### INSTRUCTIONS FOR THE TASK
Would you please repeat exactly the entries below, starting at the line with "The image size is (576, 513)." and ending at the line with "Viewport: 398px width, 491px height.", and nothing outside that range? Leave out the pictures.

EXERCISE DATA START

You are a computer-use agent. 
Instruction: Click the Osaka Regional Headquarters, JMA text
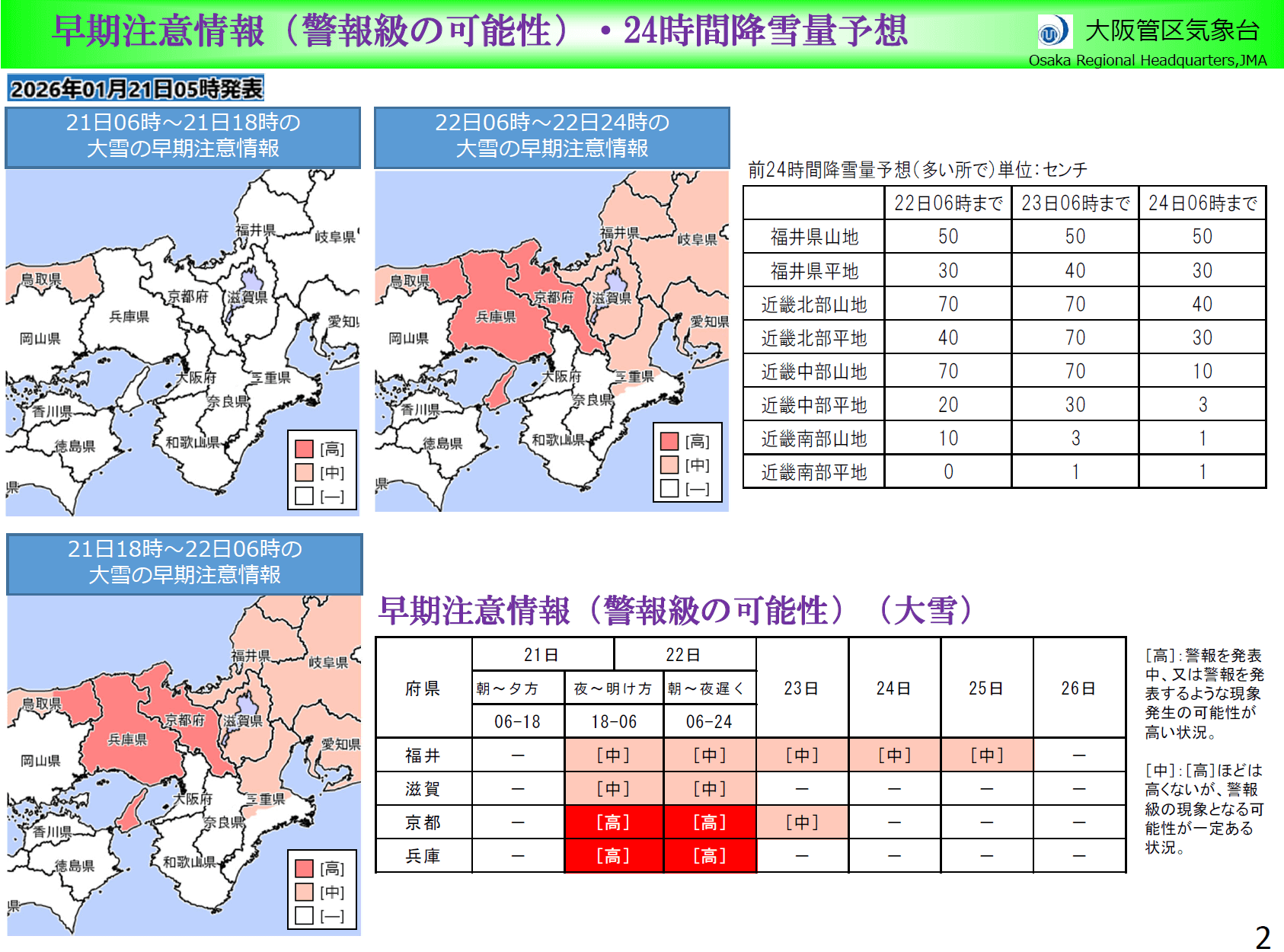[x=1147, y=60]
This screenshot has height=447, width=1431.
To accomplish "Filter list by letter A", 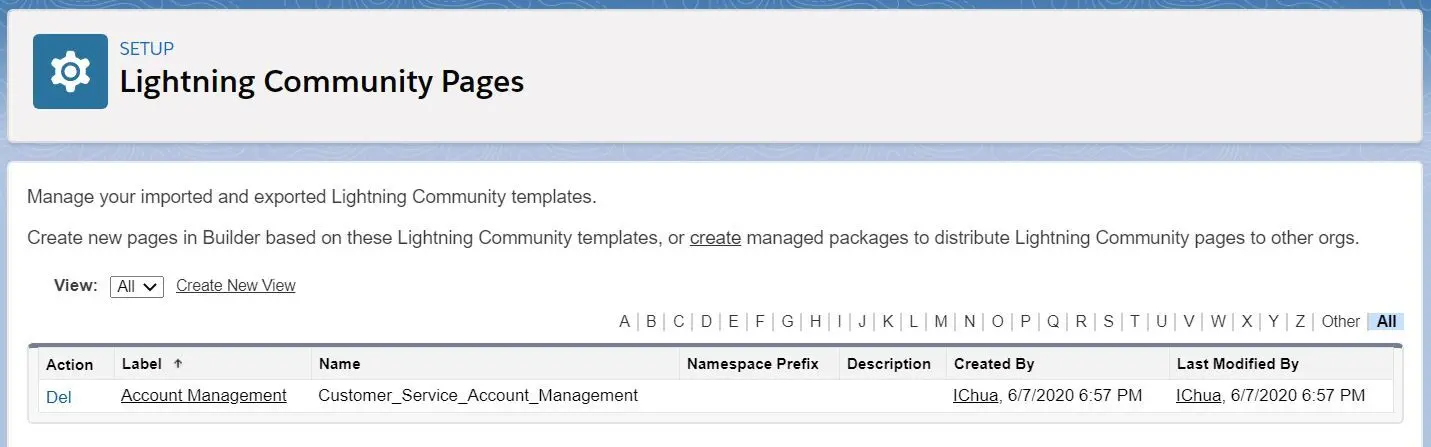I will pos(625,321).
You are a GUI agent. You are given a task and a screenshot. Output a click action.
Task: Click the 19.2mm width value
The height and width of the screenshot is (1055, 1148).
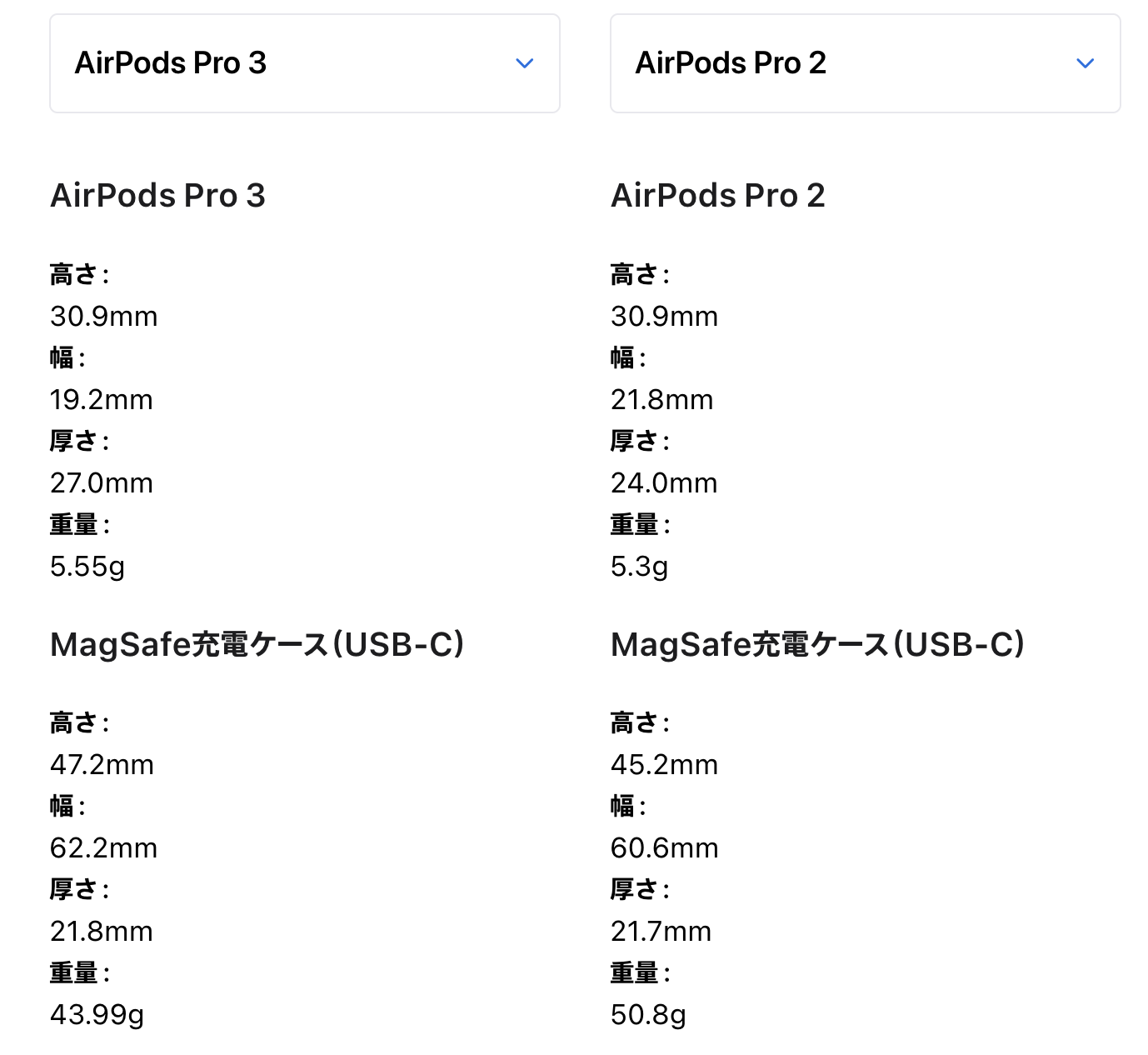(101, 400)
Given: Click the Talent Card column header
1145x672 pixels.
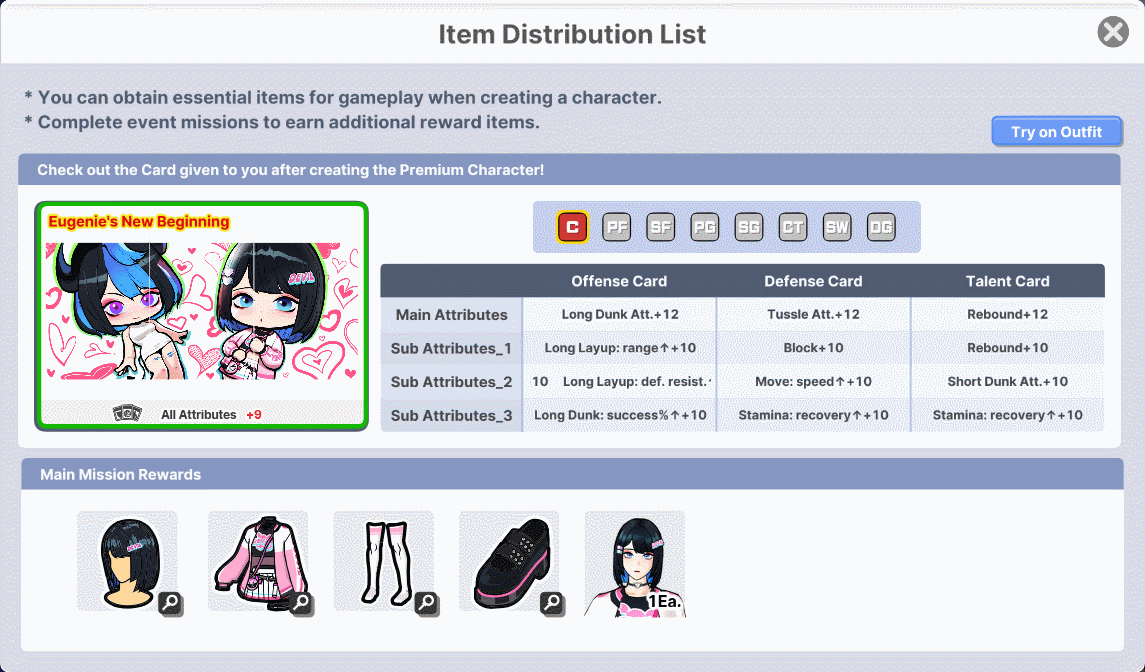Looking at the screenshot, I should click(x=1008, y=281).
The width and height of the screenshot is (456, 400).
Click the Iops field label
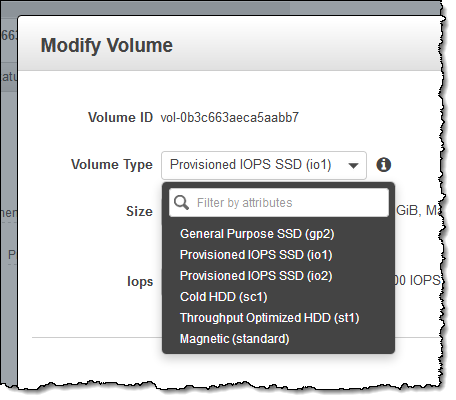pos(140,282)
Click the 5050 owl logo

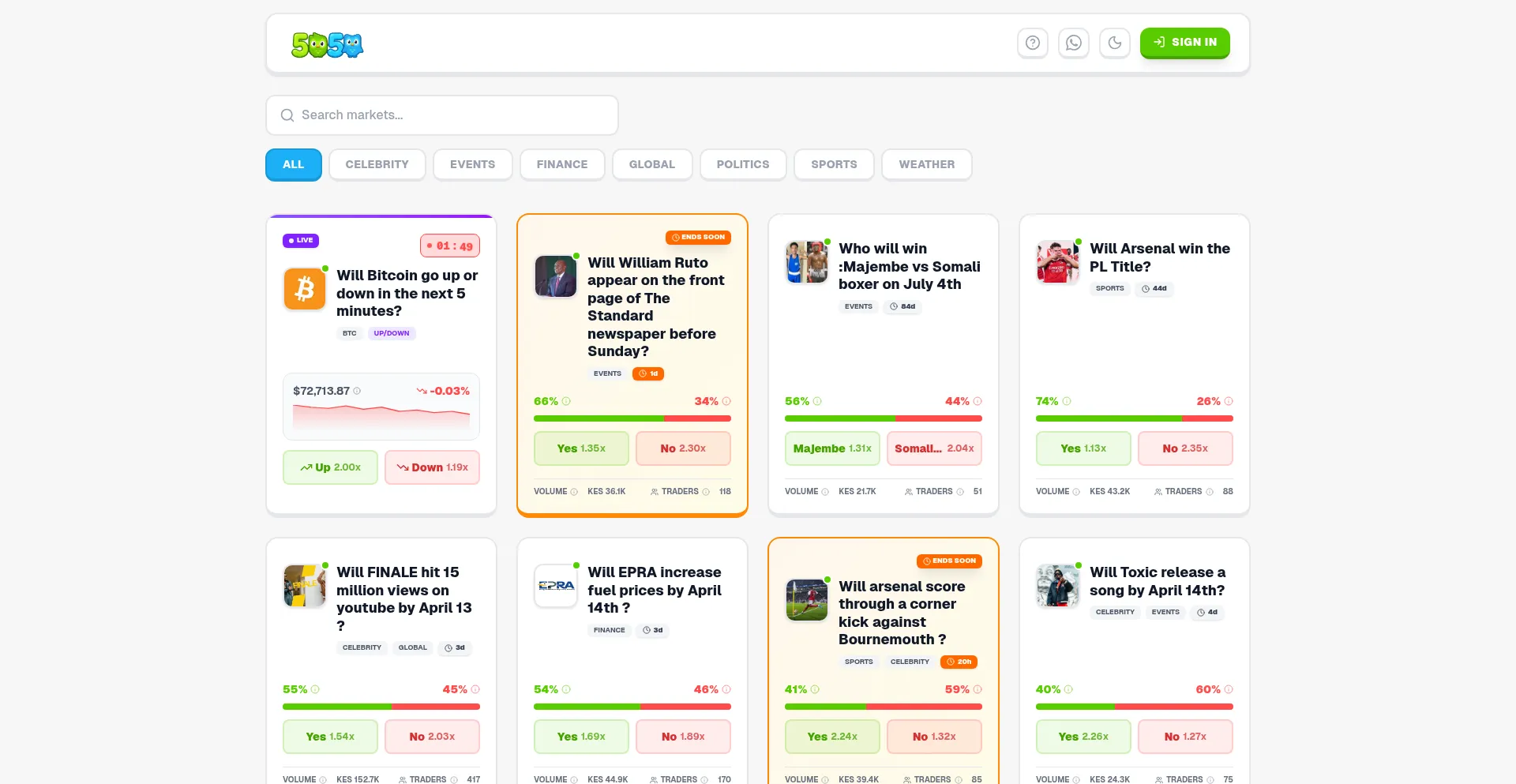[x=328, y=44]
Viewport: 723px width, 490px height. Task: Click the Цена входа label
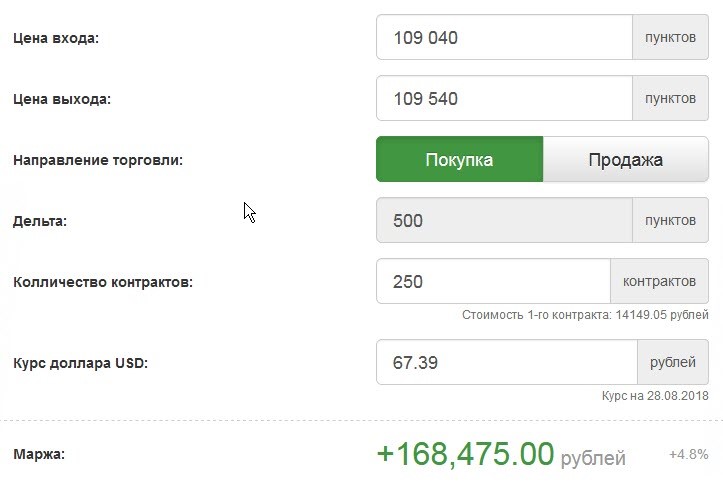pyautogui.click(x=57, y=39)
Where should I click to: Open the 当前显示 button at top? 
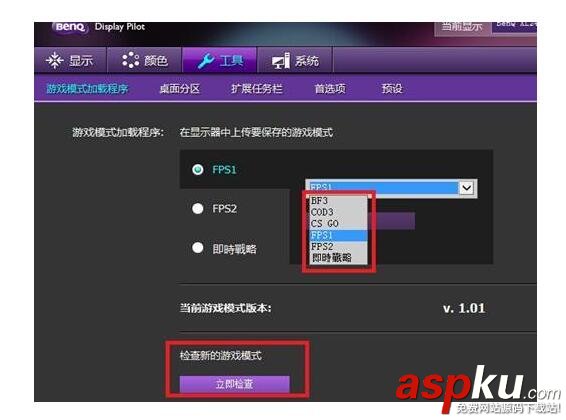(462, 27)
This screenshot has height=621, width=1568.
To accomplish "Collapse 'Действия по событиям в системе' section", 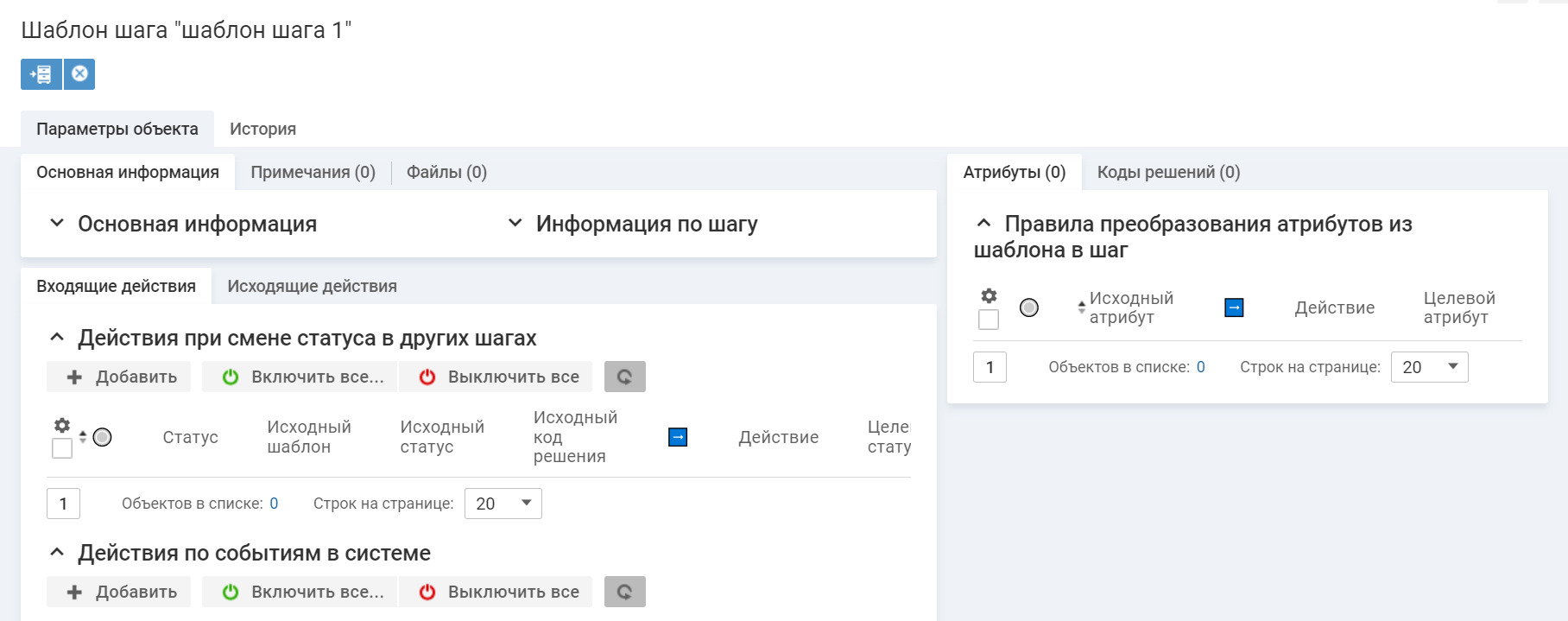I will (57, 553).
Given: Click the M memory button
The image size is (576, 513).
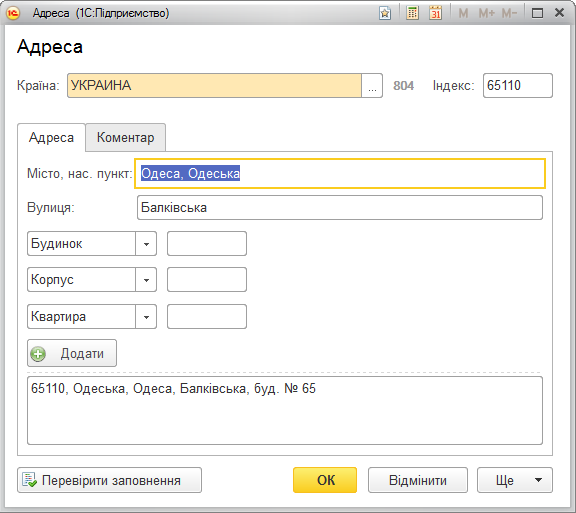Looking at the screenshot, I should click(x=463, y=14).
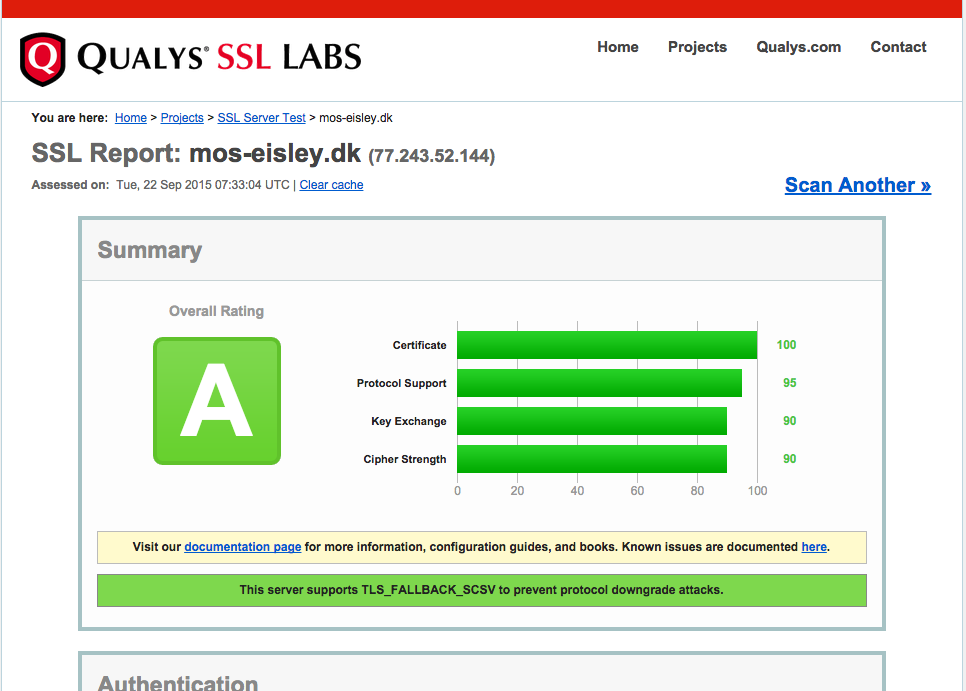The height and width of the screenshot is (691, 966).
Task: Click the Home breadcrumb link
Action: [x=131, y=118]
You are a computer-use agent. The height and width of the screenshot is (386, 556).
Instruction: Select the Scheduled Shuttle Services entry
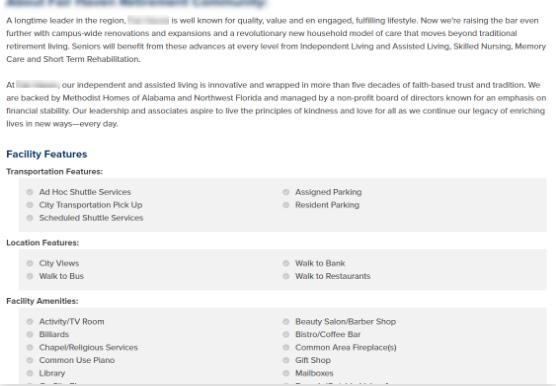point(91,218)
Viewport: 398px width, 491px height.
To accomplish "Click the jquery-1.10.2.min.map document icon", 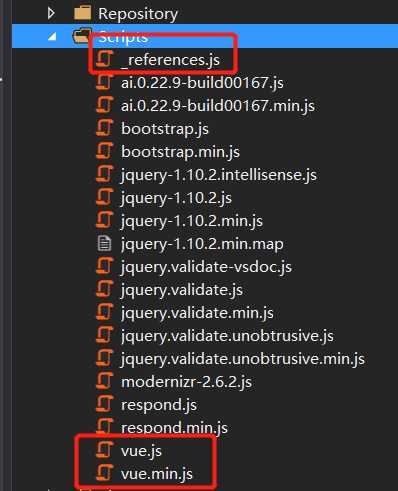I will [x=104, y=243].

EXERCISE DATA END

### EXERCISE ANSWER
The image size is (576, 513).
Looking at the screenshot, I should click(x=463, y=14).
The height and width of the screenshot is (691, 966).
Task: Click the Home breadcrumb link
Action: [x=131, y=118]
You are a computer-use agent. The height and width of the screenshot is (386, 556).
Instruction: Select the Scheduled Shuttle Services entry
point(91,218)
Viewport: 398px width, 491px height.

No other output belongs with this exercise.